Local media report that the county emergency services center received a call that appeared to be from the victim saying that "there would be a body and it would be his." Attempts to call the number back were not answered.
Trickle carved himself a reputation as a specialist on short tracks, and won multiple short-track titles during the late 1960s and mid-1980s. He was named NASCAR Winston (now Sprint) Cup Rookie of the Year in 1989 at the age of 48, making him the oldest driver to receive the honor.
Although he never managed to win at NASCAR's highest level, he registered 36 top 10 finishes and claimed two wins in the Busch Series. His last NASCAR start was at Dover in 2002, although he continued to make occasional appearances at local races in the years that followed.
Aside from his prowess as a driver, Trickle was known for having a hole drilled into his helmet and cigarette lighters installed in his racecars so that he could smoke during races.
“I'm in 100 percent shock," said racer turned ESPN analyst Rusty Wallace at the news of Trickle's passing. "Dick Trickle was my mentor.
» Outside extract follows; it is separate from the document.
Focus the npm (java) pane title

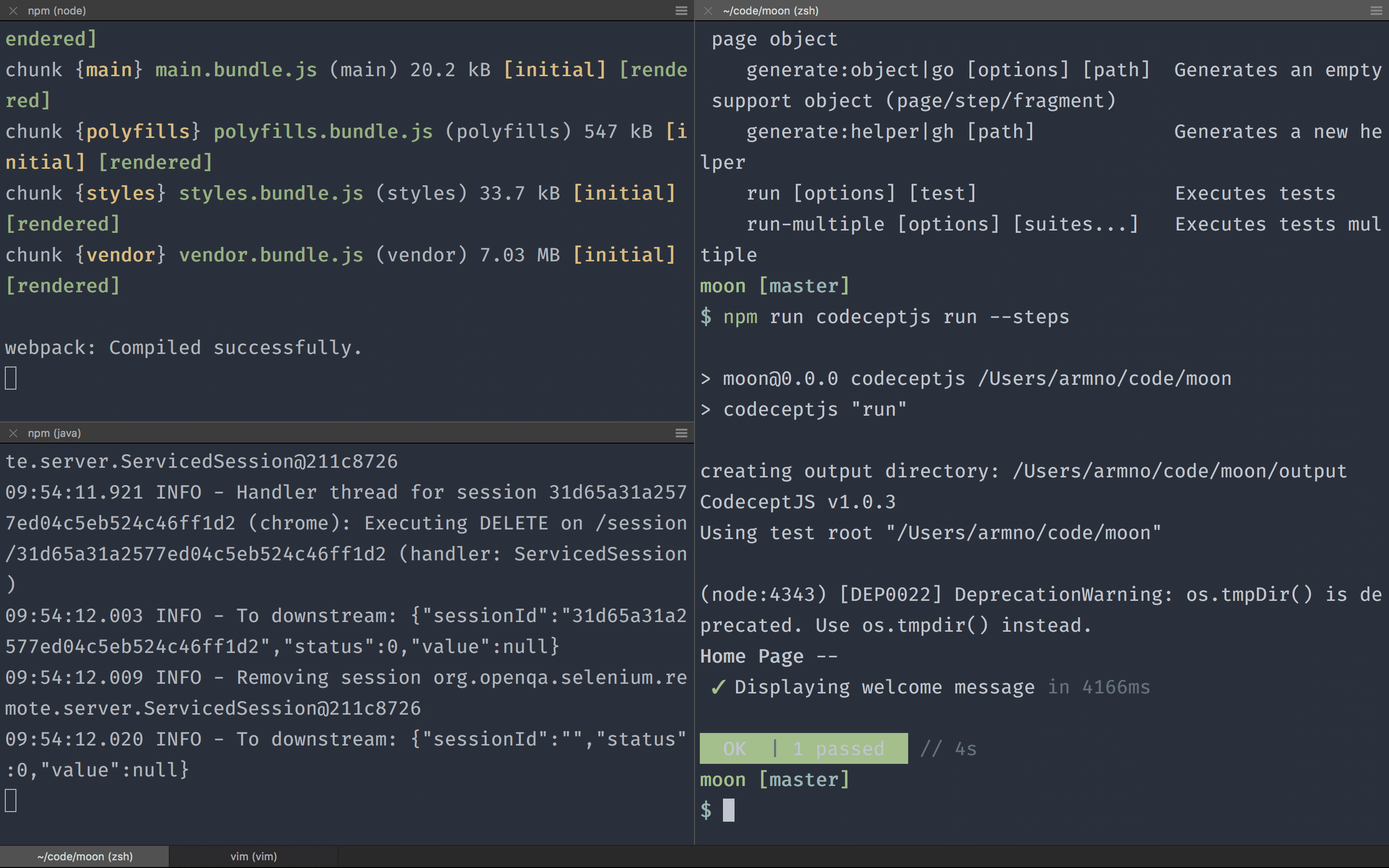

When I was short track racing, I would call him every Monday morning and he would always help me with race setups and stuff.
"He and I had such a good time telling little stories, but he was the guy that taught me almost everything in the American Speed Association. And he was the guy that I battled right to the end for my 1983 ASA championship. I barely beat the guy that taught me everything.
"I'd not seen Dick as much as I'd like to of late. He was a legend. A man that'd won over a thousand short track races, was one of the most winning short trackers in America, was a role model to many short track racers coming up. Could just do magic with the racecar and he taught me so much about racing. My success in the ASA and what Trickle taught me is what got me into NASCAR. That's what got me hired by Cliff Stewart back in '84. Between Larry Phillips and Dick Trickle, they taught me everything.”